TASK DIRECTIONS ▸ Your job with the data below: print everything from the line that holds "Open a new tab with the plus button" down to the line that holds "Task: Open the three-dot overflow menu", ends included, exactly, and nothing else.

DATA TO EXAMINE ▸
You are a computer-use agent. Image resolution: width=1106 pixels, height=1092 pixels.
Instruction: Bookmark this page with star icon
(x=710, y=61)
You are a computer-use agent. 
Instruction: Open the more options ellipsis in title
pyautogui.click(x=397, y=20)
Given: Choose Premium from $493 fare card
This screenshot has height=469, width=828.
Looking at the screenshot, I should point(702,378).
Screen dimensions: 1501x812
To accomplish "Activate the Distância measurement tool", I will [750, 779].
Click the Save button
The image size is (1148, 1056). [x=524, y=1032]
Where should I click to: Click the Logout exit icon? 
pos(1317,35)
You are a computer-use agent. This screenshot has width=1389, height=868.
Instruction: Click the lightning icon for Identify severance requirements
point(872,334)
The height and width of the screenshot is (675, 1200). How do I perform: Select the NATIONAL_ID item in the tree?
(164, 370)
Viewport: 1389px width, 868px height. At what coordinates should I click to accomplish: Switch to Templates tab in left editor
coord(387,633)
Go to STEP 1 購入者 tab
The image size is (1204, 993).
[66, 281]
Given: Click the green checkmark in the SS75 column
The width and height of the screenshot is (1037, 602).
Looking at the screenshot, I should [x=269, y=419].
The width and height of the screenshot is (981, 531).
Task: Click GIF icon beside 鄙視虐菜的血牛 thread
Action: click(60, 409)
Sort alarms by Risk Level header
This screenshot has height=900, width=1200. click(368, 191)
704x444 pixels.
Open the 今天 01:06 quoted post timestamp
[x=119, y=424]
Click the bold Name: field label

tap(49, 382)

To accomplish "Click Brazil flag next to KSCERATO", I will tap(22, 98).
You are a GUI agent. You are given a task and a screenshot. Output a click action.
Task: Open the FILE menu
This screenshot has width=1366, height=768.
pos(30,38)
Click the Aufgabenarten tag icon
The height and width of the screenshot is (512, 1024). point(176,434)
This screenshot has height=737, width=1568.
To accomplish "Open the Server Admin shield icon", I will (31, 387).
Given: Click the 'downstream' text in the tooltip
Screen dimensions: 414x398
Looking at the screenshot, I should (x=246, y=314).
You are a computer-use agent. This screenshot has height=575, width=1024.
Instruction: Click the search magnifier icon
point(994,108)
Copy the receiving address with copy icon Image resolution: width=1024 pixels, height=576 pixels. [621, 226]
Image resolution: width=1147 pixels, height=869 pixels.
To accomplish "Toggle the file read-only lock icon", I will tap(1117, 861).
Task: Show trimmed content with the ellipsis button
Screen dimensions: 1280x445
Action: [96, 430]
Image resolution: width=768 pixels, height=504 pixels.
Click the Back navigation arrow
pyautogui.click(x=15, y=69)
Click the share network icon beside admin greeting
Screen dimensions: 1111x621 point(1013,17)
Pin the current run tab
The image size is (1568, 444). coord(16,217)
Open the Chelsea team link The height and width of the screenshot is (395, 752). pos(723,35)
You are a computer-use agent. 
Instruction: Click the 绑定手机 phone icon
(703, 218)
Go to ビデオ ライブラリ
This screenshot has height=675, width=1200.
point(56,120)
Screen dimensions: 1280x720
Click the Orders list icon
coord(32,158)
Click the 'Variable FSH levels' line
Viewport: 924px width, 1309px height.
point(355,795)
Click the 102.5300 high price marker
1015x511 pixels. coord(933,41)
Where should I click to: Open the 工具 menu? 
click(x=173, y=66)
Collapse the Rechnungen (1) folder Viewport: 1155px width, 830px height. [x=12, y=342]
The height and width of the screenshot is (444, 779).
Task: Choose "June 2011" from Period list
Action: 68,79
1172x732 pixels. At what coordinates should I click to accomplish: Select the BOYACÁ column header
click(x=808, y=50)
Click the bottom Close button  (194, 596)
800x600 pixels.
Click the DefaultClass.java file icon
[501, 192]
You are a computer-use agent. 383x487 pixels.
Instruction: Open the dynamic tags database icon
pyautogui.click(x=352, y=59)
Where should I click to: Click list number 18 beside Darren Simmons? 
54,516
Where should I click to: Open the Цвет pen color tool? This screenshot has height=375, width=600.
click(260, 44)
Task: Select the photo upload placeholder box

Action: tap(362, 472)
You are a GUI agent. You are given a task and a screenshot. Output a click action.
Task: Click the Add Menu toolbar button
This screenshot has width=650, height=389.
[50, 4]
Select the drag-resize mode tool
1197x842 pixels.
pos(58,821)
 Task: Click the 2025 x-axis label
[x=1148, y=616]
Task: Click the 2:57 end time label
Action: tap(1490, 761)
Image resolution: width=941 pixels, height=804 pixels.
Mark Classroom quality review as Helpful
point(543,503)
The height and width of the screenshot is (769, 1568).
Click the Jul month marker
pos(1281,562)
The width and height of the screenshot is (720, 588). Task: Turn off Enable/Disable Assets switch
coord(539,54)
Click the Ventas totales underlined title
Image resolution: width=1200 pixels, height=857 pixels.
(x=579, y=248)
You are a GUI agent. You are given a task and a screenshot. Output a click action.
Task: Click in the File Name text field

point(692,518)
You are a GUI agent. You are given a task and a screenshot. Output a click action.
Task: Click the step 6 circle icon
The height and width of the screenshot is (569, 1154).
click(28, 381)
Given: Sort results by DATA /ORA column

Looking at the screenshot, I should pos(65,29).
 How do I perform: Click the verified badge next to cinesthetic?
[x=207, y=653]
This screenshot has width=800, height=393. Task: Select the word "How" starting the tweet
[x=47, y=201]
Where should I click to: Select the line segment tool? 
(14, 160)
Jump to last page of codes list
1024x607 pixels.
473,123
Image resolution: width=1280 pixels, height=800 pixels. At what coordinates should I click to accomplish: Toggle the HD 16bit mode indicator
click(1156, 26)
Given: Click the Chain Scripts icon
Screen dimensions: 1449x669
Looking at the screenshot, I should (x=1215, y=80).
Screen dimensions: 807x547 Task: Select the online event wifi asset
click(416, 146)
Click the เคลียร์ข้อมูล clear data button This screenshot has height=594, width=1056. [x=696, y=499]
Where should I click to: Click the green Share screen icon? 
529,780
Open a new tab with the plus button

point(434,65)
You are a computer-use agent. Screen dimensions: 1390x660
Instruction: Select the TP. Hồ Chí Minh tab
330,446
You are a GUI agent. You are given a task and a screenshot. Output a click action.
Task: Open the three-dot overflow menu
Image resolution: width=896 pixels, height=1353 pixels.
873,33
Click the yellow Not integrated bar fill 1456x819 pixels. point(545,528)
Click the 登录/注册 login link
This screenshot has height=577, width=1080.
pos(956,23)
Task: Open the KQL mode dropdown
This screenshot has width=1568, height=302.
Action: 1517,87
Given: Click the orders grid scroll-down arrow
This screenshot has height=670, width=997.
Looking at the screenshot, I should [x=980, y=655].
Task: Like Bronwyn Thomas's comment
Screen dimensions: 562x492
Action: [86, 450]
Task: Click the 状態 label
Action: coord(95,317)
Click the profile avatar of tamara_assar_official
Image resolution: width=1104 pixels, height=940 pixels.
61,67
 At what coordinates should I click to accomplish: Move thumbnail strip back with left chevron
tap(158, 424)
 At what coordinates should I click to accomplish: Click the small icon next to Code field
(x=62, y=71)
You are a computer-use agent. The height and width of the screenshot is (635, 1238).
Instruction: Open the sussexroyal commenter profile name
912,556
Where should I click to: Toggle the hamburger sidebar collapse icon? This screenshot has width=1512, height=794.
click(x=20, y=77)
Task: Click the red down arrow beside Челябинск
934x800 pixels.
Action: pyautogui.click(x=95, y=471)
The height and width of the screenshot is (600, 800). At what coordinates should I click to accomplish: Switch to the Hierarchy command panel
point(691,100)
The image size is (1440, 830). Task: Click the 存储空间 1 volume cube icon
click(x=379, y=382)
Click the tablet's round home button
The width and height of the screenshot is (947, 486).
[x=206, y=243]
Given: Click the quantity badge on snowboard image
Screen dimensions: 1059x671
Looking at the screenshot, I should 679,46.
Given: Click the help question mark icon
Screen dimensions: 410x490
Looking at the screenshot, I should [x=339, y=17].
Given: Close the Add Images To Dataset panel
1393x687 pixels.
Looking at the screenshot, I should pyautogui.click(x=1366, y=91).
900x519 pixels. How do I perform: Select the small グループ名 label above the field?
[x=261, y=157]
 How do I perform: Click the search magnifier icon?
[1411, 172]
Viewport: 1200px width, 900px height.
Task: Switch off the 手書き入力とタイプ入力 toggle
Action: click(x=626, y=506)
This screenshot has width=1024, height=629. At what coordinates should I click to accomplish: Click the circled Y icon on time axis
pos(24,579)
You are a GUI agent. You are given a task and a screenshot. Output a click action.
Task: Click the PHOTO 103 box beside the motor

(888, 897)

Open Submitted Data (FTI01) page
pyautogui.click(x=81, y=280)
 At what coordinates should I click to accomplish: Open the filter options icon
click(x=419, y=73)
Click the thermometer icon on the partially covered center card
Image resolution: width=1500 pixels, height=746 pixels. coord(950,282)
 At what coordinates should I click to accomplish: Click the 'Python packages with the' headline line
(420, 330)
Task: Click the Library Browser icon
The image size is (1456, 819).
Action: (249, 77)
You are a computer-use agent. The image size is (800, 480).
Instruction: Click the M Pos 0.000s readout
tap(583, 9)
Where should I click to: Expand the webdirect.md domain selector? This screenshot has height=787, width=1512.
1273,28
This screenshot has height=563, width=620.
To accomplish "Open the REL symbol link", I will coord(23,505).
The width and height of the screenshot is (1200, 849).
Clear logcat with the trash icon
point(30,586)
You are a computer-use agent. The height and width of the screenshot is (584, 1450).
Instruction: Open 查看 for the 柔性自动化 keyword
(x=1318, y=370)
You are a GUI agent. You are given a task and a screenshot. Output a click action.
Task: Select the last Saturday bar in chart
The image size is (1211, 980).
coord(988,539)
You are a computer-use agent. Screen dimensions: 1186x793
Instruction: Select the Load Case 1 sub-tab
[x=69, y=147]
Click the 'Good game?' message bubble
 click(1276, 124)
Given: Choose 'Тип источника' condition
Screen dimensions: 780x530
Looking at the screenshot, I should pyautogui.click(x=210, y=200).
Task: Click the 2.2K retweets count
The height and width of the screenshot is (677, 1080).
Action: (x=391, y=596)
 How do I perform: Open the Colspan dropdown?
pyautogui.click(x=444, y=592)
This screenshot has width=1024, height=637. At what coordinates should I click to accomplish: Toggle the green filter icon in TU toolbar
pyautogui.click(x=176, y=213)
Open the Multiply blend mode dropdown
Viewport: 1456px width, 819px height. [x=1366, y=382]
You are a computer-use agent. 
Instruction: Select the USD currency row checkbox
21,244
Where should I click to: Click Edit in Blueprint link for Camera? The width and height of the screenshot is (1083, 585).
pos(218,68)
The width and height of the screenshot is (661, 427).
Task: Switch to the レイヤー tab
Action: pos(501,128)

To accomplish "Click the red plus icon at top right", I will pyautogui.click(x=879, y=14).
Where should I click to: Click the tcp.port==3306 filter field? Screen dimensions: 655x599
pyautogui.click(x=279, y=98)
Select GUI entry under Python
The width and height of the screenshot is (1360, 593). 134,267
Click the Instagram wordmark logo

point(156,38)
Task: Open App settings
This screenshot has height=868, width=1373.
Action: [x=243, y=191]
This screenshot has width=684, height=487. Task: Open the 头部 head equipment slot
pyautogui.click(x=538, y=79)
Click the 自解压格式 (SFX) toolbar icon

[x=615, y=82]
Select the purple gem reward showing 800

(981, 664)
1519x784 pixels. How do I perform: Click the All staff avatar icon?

SOLUTION FOR THIS TASK ▸
Open a new tab with the plus button

point(434,65)
You are a computer-use agent. Screen dimensions: 1390x660
Instruction: Select the TP. Hồ Chí Minh tab
330,446
You are a GUI agent. You are given a task and a screenshot. Output a click action.
Task: Open the three-dot overflow menu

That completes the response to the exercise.